The interface was changed in a major way to help thread safety. The WordContext object is now central and all other objects are created from it. All objects have a pointer to their environment so that they can access global information. This adds a small space overhead but completely prevents the use of static variables.

The search example (test/search.cc) was enhanced with an estimation of the total number of matches and the ability to ask for the last valid interval of matches, even if the search offset is way beyond the last possible match.

The structure of a record (WordRecord) was completely changed. It can now be either nothing (NONE), a single integer value (DATA) or an string (STR). The previous format was much too restrictive for general use.

The WordList class is now abstract and the original implementation may be found in the WordListOne class. The WordListMulti is not implemented yet and will allow to manipulate many indexes as one.

May 3, 2000

We are glad to announce that mifluz was adopted by the GNU project this week. It will be referenced as a GNU product in the www.gnu.org pages. The review process by the FSF took around three weeks. RMS asked to fix some legal issues and suggested that mifluz provides a C interface as soon as possible.

mifluz-0.16 is available.

This is a maintainance release that contains updates of the documentation and the copyright notices.

A manual page was added for the Configuration class. all the manual pages are integrated in the texinfo documentation because RMS asked for it. We keep the manual pages since it's often more convenient. Both are generated using the ad-hoc man/man_generate perl script.

The LICENSE file was missing for the Berkeley DB files and a copyright section was added to the README file.

April 21, 2000

Text-Query-SQL-0.07 is available.

A driver was added for Postgres by Benjamin Drieu (bdrieu@april.org) and the mifluz support is complete. Some documentation was added to describe the internal structure of the syntax tree.

April 20, 2000

Search::Mifluz-0.07 and DBD::Mifluz-0.03 are available.

They both follow the mifluz-0.15 release and integrate the new version of the search algorithms. A full set of options and parameters has been added to control every aspect of the query mechanism. A manual page is also provided for both modules.
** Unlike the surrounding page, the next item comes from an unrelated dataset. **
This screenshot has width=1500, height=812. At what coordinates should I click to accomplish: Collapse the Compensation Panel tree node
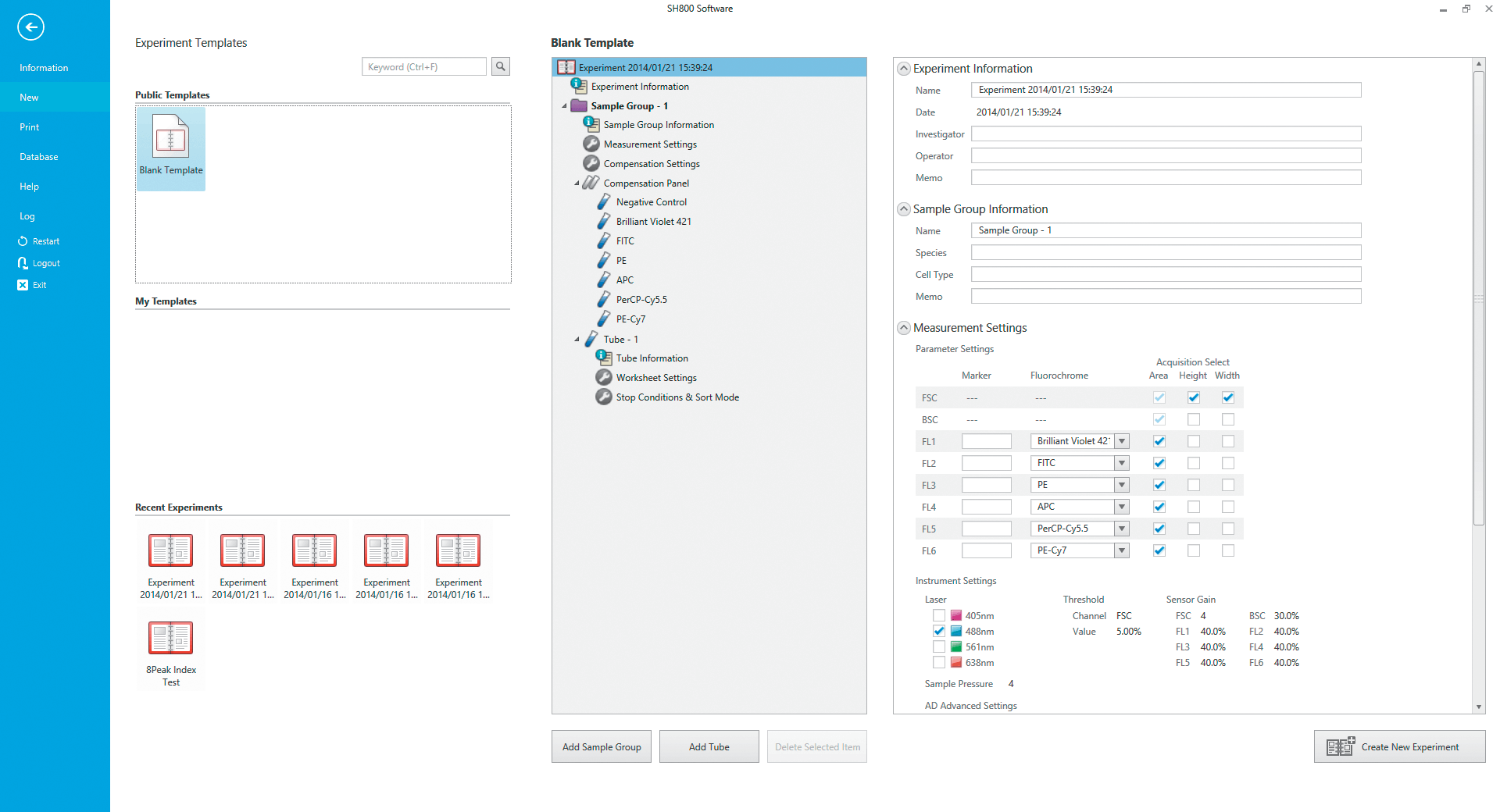click(x=577, y=183)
Search::Mifluz has been checked with purify and does not contain memory leaks when running the full test suite.

mifluz-0.15 is available.

Most of the work was dedicated to the search algorithm implementation. It is still in the test directory (test/search.cc) but has evolved to a stable state. It is able to resolve structured queries (boolean) and simple queries using a semantic similar to the simple AltaVista syntax. When resolving a query, the search process uses classes that are derived from the WordCursor class and that have a similar semantic. A few changes have been made to the WordCursor class to support derivation.

A major performance enhancement was done by using the WordList::Override method instead of the WordList::Insert method. Berkeley DB does a lot of work when the DB_NOOVERWRITE flag is set. Always use Override instead of Insert if possible, it saves around 30% of CPU cycles on an insertion intensive process.

Some compilation/linking problems were fixed with the help of Orion (FreeBSD) and Peter Marelas (Solaris). The official (www.sleepycat.com) patch for Berkeley DB 3.0.55 was applied.

bert@senga.org found that the combination of RedHat-6.2 + linux-2.3.51 provides transparent support for large files (>2Gb) and is reasonably stable. Although recent tests show that failure occurs when creating a inverted index larger than 4Gb, there is hope.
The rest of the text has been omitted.